This was written a few months back, the week after Justin Trudeau met with Trump and 'defied' him with a handshake, or something. I wrote it for a certain publication, but they didn't get round to using it for whatever reason, so I thought I'd post it here as it has a few potentially useful ideas in it given we're thinking about the 'militant centre' this week.
Earlier this week I was killing
time on Twitter between more useful and rewarding tasks. It was the day of the
meeting between Donald Trump and the Canadian prime minister Justin Trudeau, an
event much of the English-speaking media chose to portray as an encounter of incontrovertible
opposites. The likes of the Guardian and
the New York Times have spent no
little energy over the last few months casting Trudeau as Continuity Obama, a
youngish, copiously photogenic politician who no doubt possesses a This Is What
A Feminist Looks Like t-shirt and all the important HBO box sets. For many,
he’s been the sticking plaster on post-Barack, post-Brexit, melancholia, so it
was no surprise when I found myself watching social media light up with images
of the mooted saviour of bruised latter-day liberalism facing down Trump as the
latter attempted his signature, pecking-order-asserting handshake. Instantaneously,
Trudeau was declared to have struck a crucial, tide-turning blow for his cause
by refusing to allow the man his fans regard as his natural nemesis get one
over him.
A liberal penchant for perceiving
isolated, largely trivial events as decisive political watersheds, and for
miscasting the mediocre and cynical – Trudeau’s attic surely contains a
parched, withered portrait of Tony Blair – into noble moral cavaliers is
increasingly obvious. Whether it’s in the shape of responses to
Trump-‘eviscerating’ TV anchors like Trevor Noah and Jon Stewart, or to those
fighting, in their own peculiar and passive-aggressive ways, for the
maintenance of Blair- or Obama-era norms, there’s no scarcity of willingness to
make a fetish of the deeply average. Nick Clegg and Tim Farron have been
transformed into anti-Brexit partisans, David Miliband is stylised as a New Labour
Aragorn biding his time in Transatlantic exile, and Hillary Clinton continues to
be represented as Joan of Arc-cum-Boadicea-cum-Daenerys. In every case, there’s
a narrative which looks to confect messianic significance from the merely
gestural.

* Dataset extract:
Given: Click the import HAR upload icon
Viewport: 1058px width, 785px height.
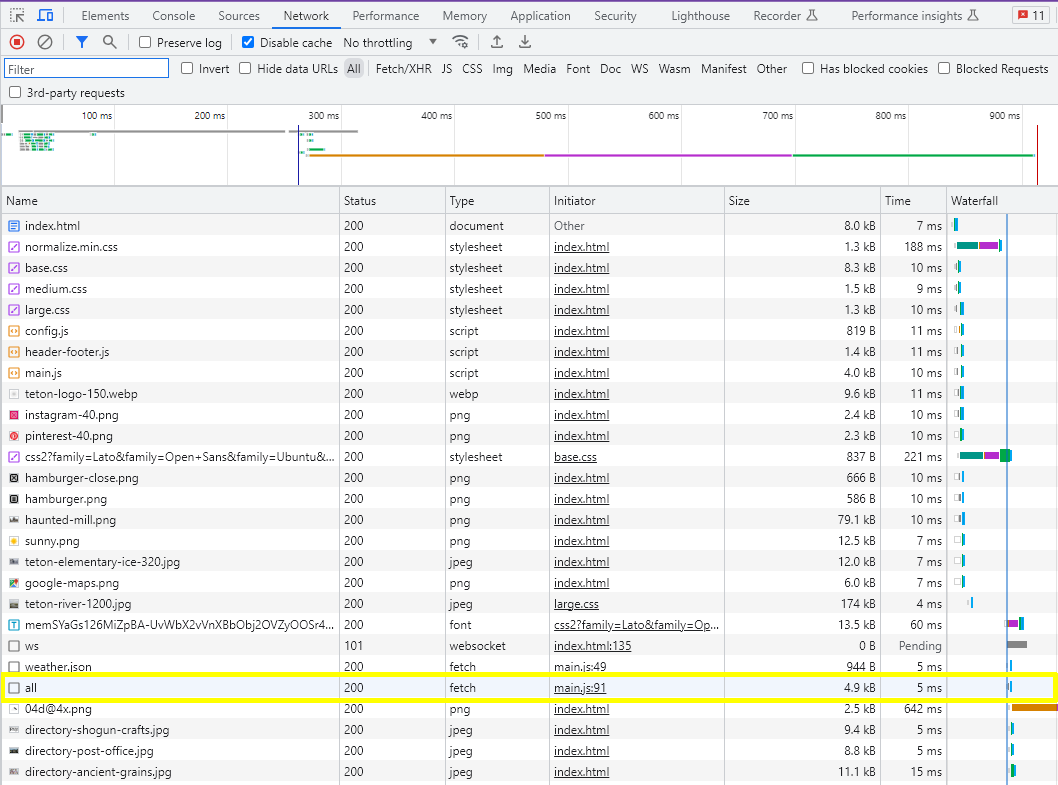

* Set problem: From the essay about Trudeau and Trump, pull out the passage between "This was written" and "centre' this week.", inclusive, copying it word for word. The material has no connection to the essay about Trudeau and Trump.

* Problem solution:
This was written a few months back, the week after Justin Trudeau met with Trump and 'defied' him with a handshake, or something. I wrote it for a certain publication, but they didn't get round to using it for whatever reason, so I thought I'd post it here as it has a few potentially useful ideas in it given we're thinking about the 'militant centre' this week.